Another possibility is "quintessence", a type of dark energy that can vary over space and time.

"By seeing how the dark energy changes with 'look-back time', we hope to be able to distinguish between different models of what the dark energy is," says Aldering.

The embarrassing fact remains that physicists are at sea when it comes to understanding the dark energy. Their best theory - quantum mechanics - predicts an energy for empty space that is 1 followed by 123 zeroes bigger than what astronomers observe!

This has been described by Nobel laureate Steven Weinberg as "the worst failure of an order-of-magnitude estimate in the history of science".

 

The Snap image system will consist of a 2-metre telescope with an unusually wide 1.5 field of view, and a camera with a whopping 600 million picture elements, or "pixels". The camera will contain two types of detectors - charged-coupled detectors (CCDs) for optical light and mercury-cadmium-telluride (HgCdTe) detectors for infrared light, which is characteristic of distant supernovae whose light has been "red shifted" by the expansion of the universe.

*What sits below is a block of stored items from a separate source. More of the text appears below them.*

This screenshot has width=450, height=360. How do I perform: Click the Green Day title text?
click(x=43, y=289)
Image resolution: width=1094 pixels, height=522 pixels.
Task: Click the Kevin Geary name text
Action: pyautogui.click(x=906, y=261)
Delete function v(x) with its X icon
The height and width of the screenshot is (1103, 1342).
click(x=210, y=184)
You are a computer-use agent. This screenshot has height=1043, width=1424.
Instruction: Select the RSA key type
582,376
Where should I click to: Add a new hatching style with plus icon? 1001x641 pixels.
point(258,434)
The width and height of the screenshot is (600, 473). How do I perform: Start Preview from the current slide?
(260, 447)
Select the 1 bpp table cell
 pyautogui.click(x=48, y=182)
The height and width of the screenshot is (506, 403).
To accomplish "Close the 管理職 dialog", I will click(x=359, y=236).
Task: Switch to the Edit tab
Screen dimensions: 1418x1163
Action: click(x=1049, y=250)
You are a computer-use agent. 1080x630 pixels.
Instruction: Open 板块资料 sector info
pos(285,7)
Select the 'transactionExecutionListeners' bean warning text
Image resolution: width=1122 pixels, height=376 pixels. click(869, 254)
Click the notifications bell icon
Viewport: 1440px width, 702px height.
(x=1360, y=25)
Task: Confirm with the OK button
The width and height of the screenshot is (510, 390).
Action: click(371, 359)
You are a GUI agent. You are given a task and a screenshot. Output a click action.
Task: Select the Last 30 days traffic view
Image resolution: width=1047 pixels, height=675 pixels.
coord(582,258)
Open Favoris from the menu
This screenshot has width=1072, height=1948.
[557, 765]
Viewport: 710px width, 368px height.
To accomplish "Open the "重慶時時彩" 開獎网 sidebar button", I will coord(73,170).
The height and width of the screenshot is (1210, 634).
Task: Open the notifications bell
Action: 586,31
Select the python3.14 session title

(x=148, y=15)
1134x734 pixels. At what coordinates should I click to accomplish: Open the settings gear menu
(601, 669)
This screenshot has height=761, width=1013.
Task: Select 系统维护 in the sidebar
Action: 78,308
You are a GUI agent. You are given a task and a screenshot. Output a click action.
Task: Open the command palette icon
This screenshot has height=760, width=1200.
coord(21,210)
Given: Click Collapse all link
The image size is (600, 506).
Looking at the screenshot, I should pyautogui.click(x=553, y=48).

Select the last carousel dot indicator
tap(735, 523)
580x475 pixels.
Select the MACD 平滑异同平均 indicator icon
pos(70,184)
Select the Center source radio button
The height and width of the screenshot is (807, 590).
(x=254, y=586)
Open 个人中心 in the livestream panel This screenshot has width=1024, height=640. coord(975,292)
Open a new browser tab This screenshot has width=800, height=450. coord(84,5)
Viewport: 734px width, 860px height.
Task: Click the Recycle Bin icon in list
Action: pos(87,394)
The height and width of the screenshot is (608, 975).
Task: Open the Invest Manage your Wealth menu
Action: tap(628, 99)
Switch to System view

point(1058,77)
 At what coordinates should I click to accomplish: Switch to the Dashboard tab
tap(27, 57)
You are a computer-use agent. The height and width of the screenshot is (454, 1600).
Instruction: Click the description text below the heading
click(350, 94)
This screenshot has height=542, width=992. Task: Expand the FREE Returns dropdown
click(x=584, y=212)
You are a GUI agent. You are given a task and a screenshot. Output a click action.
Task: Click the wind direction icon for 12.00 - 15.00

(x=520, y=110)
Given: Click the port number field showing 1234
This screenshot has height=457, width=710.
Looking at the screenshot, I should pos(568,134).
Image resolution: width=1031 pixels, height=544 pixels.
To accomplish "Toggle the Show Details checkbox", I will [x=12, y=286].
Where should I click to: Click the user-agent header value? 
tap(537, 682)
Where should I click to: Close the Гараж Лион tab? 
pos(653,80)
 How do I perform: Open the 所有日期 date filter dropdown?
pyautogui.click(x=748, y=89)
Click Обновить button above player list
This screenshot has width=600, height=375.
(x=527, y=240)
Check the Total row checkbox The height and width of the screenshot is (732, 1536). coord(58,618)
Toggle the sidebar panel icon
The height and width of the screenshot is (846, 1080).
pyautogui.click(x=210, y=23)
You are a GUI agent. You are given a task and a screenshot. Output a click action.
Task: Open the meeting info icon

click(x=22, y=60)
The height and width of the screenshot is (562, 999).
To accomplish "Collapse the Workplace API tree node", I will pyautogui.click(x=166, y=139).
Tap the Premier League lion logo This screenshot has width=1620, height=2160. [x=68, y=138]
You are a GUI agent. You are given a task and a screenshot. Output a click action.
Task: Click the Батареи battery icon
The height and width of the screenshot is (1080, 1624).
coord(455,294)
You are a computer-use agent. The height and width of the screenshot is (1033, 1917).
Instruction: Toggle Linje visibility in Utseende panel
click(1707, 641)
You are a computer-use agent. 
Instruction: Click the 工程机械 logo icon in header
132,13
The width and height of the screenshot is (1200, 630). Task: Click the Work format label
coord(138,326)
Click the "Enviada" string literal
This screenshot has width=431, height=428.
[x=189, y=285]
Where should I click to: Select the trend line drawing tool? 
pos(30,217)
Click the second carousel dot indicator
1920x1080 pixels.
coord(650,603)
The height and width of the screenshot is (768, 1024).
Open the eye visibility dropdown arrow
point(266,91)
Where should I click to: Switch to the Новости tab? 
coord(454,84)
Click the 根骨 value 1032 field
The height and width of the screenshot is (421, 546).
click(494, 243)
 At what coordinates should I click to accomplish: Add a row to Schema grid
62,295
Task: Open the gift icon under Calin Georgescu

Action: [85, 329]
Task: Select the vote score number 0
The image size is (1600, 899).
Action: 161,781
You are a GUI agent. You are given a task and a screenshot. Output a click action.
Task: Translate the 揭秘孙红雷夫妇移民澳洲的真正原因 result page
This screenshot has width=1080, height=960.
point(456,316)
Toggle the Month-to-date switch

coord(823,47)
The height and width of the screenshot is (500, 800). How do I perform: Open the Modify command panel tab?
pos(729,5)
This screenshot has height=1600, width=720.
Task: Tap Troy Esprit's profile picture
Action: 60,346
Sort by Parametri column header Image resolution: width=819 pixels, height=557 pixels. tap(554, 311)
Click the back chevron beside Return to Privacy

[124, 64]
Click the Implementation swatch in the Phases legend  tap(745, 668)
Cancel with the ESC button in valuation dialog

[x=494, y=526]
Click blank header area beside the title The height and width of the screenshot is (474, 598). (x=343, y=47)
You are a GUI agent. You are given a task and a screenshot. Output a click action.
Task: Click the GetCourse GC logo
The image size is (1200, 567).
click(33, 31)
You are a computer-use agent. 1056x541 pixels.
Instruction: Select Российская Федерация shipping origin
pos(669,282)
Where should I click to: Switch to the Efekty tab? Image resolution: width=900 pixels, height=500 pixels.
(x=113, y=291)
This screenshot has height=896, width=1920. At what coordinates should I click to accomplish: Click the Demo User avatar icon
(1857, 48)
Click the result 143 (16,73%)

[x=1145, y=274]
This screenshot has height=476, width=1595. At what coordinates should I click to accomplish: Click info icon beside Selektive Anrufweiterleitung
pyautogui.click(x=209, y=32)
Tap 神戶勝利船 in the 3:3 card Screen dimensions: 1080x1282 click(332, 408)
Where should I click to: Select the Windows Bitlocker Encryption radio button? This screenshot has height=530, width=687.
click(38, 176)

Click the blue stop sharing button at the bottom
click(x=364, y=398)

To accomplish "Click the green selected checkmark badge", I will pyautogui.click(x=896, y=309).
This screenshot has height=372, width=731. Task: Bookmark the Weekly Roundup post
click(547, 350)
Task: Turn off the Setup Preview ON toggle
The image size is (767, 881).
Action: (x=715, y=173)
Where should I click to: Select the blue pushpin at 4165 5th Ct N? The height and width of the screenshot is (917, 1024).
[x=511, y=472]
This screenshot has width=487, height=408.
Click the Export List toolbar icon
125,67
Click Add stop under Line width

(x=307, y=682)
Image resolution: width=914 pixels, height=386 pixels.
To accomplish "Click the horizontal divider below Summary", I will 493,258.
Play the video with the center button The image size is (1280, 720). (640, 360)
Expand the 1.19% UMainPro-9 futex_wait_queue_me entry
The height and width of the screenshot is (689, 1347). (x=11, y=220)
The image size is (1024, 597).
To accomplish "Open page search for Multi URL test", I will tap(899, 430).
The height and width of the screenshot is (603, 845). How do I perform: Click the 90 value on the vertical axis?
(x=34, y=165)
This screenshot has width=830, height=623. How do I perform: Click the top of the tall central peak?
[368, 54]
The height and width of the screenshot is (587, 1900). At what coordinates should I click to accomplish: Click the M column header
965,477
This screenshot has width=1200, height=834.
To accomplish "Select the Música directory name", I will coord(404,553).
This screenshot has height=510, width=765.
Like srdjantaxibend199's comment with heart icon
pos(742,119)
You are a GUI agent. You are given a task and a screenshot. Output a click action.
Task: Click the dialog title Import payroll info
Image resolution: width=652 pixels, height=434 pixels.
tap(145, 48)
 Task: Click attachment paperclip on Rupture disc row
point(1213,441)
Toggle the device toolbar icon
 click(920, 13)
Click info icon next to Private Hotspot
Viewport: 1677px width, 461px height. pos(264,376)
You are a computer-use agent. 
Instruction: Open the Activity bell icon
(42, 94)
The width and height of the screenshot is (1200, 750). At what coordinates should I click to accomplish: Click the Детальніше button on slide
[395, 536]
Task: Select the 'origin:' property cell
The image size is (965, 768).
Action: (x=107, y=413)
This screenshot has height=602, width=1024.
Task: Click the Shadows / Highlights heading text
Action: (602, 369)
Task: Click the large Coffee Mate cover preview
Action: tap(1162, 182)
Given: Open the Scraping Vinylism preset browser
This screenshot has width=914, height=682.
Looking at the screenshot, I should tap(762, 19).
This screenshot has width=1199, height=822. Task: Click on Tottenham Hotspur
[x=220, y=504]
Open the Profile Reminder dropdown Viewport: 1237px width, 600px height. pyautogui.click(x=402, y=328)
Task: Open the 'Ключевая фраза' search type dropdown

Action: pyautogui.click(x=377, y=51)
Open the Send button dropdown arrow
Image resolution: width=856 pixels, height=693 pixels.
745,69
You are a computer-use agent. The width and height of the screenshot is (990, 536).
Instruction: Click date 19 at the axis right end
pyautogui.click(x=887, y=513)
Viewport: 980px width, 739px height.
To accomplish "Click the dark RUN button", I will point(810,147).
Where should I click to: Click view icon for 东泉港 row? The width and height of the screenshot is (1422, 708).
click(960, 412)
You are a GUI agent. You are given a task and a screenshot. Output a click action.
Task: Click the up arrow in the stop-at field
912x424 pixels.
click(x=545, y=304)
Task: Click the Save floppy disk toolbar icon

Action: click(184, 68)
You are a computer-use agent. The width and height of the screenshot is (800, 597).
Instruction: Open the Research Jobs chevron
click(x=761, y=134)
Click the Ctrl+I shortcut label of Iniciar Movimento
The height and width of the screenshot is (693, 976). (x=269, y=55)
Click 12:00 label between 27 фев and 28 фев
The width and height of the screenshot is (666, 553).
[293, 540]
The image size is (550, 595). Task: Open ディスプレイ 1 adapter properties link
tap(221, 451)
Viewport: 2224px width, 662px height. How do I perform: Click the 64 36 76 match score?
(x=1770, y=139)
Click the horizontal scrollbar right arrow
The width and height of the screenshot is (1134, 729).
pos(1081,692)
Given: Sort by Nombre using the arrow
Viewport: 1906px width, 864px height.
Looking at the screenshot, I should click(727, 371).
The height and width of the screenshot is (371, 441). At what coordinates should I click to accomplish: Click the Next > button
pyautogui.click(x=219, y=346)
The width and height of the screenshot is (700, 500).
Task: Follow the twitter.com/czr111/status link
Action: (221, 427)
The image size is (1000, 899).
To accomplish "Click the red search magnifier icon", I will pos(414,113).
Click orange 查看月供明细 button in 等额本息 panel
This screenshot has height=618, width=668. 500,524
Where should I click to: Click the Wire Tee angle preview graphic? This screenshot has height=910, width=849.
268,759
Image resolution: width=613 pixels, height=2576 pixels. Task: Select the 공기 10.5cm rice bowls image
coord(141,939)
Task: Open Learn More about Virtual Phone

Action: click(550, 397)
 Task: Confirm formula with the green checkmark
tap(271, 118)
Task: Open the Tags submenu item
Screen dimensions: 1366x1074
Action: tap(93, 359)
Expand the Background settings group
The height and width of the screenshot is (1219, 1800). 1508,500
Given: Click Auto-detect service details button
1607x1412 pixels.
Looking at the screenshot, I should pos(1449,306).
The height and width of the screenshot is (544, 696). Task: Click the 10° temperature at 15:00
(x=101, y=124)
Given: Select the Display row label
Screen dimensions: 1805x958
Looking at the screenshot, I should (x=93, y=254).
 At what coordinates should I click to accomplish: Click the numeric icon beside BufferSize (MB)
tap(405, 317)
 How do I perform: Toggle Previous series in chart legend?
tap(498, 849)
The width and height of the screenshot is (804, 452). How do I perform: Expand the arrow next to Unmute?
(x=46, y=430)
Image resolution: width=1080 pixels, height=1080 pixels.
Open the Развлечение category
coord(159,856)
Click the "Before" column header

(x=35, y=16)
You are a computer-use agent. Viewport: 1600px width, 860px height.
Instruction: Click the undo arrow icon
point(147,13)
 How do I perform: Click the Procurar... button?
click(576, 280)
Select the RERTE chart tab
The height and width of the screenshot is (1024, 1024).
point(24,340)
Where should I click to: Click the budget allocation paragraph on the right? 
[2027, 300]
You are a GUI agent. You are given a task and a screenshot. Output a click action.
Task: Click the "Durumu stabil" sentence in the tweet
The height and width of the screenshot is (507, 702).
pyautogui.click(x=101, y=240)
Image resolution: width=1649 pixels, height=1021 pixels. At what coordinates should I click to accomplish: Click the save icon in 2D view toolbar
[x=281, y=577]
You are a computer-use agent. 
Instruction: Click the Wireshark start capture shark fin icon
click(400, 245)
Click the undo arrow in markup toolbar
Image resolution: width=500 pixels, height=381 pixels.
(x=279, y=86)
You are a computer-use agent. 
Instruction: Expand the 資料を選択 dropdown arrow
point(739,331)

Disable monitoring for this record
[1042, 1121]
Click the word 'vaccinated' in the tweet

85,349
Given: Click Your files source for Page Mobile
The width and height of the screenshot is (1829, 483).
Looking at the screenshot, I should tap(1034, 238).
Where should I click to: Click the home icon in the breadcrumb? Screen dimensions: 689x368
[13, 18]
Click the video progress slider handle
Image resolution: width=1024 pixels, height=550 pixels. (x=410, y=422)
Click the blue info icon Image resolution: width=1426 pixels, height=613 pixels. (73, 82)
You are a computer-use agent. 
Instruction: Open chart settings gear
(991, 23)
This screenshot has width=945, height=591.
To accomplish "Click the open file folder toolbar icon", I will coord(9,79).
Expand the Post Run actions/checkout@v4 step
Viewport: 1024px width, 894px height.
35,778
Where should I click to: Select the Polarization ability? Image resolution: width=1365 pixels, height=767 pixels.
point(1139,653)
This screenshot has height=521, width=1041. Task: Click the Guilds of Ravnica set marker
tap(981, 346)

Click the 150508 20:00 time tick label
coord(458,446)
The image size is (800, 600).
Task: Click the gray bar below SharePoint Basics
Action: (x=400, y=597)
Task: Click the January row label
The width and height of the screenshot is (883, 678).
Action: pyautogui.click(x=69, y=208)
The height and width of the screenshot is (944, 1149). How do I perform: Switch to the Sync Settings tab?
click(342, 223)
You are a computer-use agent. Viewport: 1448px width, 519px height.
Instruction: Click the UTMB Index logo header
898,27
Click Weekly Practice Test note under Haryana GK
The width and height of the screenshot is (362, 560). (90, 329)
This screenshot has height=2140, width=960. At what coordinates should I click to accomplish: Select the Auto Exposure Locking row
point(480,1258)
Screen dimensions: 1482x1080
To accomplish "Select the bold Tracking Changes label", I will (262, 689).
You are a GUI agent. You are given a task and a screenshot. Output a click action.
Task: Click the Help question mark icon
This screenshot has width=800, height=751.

By comparison, NASA's Hubble space telescope has a 65,000 pixel HgCdTe camera and a 2 million pixel CCD camera.

"Even Hubble's planned successor - the Webb Telescope - will have far fewer pixels in its camera," says Aldering.

He admits that building the camera will be a challenge.

"Commercial aerospace hasn't flown a camera as large as Snap's, which is an indication of how difficult we are going to find it."

One of the challenges of such a large number of pixels - especially in space - is keeping them cool in the face of the sun's heat and waste heat from the camera electronics. Snap will use tiny custom integrated circuitry - known as application specific integrated circuits - to perform the read-out of each chip in the camera. These require little power and generate little waste heat.

The estimated cost of the probe is a few hundred million dollars, a fraction of the price of Hubble.

 

With a diameter of 2.5m and length of 6m, and weighing in at 1.6 tonnes, it will be launched in a 3-day highly elliptical orbit.

"We aim to have the closest point of its orbit at roughly the same longitude as Berkeley, so that each orbit we could download the huge amount of data using an 11m radio dish at the Berkeley Space Science Lab," says Aldering.

One technical challenge will be to keep the camera in the shade at -133 C - the optimum temperature for the electronics - while the telescope is at room temperature, 20° C. It is unusual to have a space probe dedicated to a single scientific question.

 

Nevertheless, Aldering stresses that Snap's camera will produce unprecedented views, of use to the wider astronomical community.

"It will reveal objects far more distant than even the famous Hubble Deep Field, while imaging an area of the sky 6,000 times bigger," he says.